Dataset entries
*** Block opens ***

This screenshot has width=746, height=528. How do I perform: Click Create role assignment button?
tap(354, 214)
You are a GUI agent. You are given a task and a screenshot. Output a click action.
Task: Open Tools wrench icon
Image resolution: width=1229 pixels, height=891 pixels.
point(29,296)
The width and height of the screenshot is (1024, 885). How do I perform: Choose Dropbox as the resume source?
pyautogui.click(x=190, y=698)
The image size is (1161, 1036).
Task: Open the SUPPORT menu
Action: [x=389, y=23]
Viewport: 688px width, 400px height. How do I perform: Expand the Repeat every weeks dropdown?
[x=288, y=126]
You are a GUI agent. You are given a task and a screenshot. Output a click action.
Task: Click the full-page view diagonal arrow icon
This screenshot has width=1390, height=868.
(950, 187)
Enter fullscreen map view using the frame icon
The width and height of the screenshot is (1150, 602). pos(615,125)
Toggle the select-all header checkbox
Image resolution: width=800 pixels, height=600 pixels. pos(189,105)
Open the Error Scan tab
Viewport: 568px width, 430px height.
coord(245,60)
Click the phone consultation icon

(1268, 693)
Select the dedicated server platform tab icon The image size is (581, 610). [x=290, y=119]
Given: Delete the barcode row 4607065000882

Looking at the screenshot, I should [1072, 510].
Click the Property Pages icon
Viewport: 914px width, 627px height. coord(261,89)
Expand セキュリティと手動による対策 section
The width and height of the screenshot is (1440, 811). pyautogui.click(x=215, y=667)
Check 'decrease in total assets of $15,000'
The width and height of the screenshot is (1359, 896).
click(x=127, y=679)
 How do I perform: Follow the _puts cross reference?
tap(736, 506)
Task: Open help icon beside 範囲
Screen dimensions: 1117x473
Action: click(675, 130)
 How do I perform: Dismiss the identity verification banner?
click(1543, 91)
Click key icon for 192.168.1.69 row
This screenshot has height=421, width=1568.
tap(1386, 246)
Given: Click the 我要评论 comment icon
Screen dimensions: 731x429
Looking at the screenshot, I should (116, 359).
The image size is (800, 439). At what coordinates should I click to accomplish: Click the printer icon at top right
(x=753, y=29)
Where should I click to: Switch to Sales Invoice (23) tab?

*** Block closes ***

In the data above, find the line that contains "Toggle the select-all header checkbox" and the line that contains "Select the dedicated". Repeat exactly those lines and every line between them, and only those.

Toggle the select-all header checkbox
Image resolution: width=800 pixels, height=600 pixels. pos(189,105)
Open the Error Scan tab
Viewport: 568px width, 430px height.
coord(245,60)
Click the phone consultation icon

(1268, 693)
Select the dedicated server platform tab icon The image size is (581, 610). [x=290, y=119]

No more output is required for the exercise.